I am going to give you a proven sales strategy guaranteed to boost your sales. And either tomorrow or the next day, someone else will give you a different strategy to sell your product.
Well, now what do you do.
Two different strategies on how to sell your product. Both from reputable sources. Both guaranteed to work.
As an entrepreneur, you’re getting pulled in a thousand different directions at the same time. Ideas and advice are abundant if you’re willing to listen. But figuring out who to actually listen to is the hard part.
You have to fight the urge to follow all of it – a common trap for early entrepreneurs and easy to fall into.
No guaranteed sales strategy
Just because a specific sales strategy worked for someone else, does not guarantee it will work for you. That’s the best sale going. Did the title catch your attention?
If you don’t want your business to fail, you must figure out your own sales strategy to sell your product. Not someone else’s strategy. Your own. Specifically for your product, targeting your customers.
75% of startups fail because they never get customer traction. Customer traction is the name of the game. Without customers, you have no revenue. And without revenue your company will eventually die. Even if you can raise more capital to alleviate your cash pains, eventually you will need have to make money from customers to survive.
So how do you define the right sales strategy for you product?
Does everybody have the right advice?
When you start your own business, a lot of people are suddenly willing to share their opinions and ideas on how you should sell your product. What you should do and how you should do it. But it is so hard to know who to actually listen to. You don’t know which advice will help you reach your goals. Which advice will waste your time. Or which advice will completely destroy your business.
No matter whether it’s advice on your sales strategy, marketing, operations, product design, capital raising, hiring etc. Sifting through all the noise is one of the most challenging aspects of being an entrepreneur. But just because it’s challenging doesn’t mean you can’t do it.
I definitely messed up. When I started my first company, I took advice from everyone. Friends, family, entrepreneurs, press releases, blogs, books, conferences, webinars and all other channels shouting at me. What everyone else was saying sounded like gospel to me.
The kicker was that I took advice from certain people only because I thought they knew more than me. I took their advice because I valued their experience more than mine. Therefore, I thought following their words of wisdom would be wiser than continuing down my own path. Always making decisions based on what other people think is a dangerous habit.
If you’re experiencing this now, knock it off!
Take a step back and rethink your approach. Not doing so will only lead to disaster. This was a big mistake for me.
I was swayed by anybody who shared their opinion with confidence and illustrated a certain level of competency in the space. But over time, after heeding the advice of all these people, I realized I was listening to folks who were not even qualified to be guiding my decisions.
What happens if you follow everybody’s advice
If you follow everyone’s advice, you will lose focus. If you lose focus, your business will die.
One person recommends you make your product self-service online then just drop ship it. Someone else shows you their proven telesales system that will drive huge growth. And someone else suggests you forget about the smaller transactions, hire another business development employee and just focus on big partnership deals.
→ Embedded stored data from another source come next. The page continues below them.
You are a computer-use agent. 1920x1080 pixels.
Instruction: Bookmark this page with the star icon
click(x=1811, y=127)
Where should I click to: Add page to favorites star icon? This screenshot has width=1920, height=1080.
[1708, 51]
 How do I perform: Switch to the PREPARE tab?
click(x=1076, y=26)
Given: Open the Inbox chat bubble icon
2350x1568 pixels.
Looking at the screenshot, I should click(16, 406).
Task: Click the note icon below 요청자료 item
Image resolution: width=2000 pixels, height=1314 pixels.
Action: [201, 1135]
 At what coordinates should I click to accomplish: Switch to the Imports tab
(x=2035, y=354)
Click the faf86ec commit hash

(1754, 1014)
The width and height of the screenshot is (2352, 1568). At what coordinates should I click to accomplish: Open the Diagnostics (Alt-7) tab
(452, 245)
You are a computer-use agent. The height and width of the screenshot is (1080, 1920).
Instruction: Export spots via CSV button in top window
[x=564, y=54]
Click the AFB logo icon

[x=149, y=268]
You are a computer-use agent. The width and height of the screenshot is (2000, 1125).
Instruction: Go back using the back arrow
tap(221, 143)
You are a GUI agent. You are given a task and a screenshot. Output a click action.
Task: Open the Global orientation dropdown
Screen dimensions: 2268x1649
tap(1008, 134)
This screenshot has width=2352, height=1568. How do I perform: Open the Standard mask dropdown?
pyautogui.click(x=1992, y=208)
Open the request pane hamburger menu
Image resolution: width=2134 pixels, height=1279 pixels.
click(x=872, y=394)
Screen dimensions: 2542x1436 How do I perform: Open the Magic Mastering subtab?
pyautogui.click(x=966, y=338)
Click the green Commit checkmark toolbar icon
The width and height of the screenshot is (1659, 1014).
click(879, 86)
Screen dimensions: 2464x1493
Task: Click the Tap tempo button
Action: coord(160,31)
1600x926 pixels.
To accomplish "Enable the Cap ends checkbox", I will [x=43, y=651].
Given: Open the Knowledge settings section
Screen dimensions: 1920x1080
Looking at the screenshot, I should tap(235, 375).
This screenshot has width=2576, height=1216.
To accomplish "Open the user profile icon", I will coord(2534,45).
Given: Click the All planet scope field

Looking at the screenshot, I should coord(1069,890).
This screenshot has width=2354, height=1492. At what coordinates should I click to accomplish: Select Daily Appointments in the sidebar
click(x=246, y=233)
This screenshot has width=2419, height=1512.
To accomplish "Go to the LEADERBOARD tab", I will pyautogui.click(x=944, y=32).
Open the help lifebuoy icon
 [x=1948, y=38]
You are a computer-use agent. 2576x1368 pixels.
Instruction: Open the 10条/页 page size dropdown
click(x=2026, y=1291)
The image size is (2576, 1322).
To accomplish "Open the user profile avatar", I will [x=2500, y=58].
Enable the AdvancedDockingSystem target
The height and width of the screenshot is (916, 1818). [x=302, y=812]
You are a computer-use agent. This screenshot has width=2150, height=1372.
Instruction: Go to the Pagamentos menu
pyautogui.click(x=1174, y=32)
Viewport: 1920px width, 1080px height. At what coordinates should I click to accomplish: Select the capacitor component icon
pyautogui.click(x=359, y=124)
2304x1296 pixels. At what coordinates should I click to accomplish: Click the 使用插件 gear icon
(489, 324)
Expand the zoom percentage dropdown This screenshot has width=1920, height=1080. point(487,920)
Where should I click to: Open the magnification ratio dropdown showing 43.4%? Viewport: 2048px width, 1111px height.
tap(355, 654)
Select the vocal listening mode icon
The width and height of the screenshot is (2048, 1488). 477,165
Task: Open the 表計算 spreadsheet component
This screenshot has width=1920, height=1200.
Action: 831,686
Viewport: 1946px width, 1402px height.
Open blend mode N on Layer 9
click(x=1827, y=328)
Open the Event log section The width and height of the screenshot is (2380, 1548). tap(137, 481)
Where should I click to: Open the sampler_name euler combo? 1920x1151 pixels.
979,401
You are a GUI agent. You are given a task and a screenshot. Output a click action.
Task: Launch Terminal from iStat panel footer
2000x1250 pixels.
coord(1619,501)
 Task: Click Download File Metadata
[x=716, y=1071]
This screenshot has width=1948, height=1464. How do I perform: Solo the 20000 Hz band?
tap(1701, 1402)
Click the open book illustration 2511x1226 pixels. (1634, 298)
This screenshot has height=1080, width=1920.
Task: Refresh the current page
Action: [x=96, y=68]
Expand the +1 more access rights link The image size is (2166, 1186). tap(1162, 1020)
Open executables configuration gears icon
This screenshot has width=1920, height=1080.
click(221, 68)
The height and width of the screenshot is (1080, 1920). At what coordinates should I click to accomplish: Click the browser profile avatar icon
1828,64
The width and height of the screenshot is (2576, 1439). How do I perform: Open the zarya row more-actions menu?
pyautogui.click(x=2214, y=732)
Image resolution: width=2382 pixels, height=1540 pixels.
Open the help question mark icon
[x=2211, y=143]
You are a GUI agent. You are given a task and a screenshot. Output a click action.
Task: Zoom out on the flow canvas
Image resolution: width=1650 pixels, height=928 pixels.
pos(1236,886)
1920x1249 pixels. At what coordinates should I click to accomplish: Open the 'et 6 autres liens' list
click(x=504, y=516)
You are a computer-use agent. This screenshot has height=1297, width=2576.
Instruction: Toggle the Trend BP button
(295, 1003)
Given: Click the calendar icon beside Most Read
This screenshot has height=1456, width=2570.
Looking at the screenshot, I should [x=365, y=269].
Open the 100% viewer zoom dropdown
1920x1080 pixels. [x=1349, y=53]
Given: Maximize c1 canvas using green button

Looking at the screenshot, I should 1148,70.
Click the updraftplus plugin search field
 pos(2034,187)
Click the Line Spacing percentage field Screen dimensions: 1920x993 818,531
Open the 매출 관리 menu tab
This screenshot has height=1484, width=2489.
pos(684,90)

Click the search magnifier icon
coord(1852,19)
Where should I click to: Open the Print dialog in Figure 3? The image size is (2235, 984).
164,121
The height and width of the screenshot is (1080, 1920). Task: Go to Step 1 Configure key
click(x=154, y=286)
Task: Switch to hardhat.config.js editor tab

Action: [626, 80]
When you try to take all of their advice and adopt a little from each advised strategy.
You will fail, at all of them.
You end up with a primordial soup kind of sales strategy. And instead of bringing your sales to life, your business will die in a diluted mixture of efforts.
Let’s say you should you sit down with a sophisticated investor to discuss an investment in your company. They will ask you, “how will you generate sales?” If you respond by listing off a series of different sales channels and strategies, they will tell you to focus on ONE. And probably say, “we’re not ready to invest at this time, but let’s keep in touch.”
Listen but don’t always follow
There’s a distinct difference between listening to every body’s advice and following it. A big part of being an entrepreneur is blazing your own trail.
Of course, it’s good to listen to new advice and ideas. You never know when that one piece of advice unlocks the door to opportunity. Find time to have conversations with lots of people. Gather up as many different ideas and opinions, so you can make the most informed decision. But DON’T act on everybody’s advice. It’s better to collect knowledge on as many different sales strategies first. Then see how they fit into the sale of your own product and your customers.
And finally consider your resources. You must align your sales strategy with your available resources. Hiring a direct sales team to drive larger opportunities may be a great approach, but if you lack the capital to hire anyone, then starting with online, self-service sales may be a more strategic fit.
Learn the potential strategies (will cover in future posts), then decide which one aligns with your vision and can be executed with your current resources. There’s a lot of people willing to share their advice. It’s your job is to listen and process it. Just make sure your strategy decisions are the product of your own conclusion.
Who has influenced your personal sales strategy the most with the right ideas?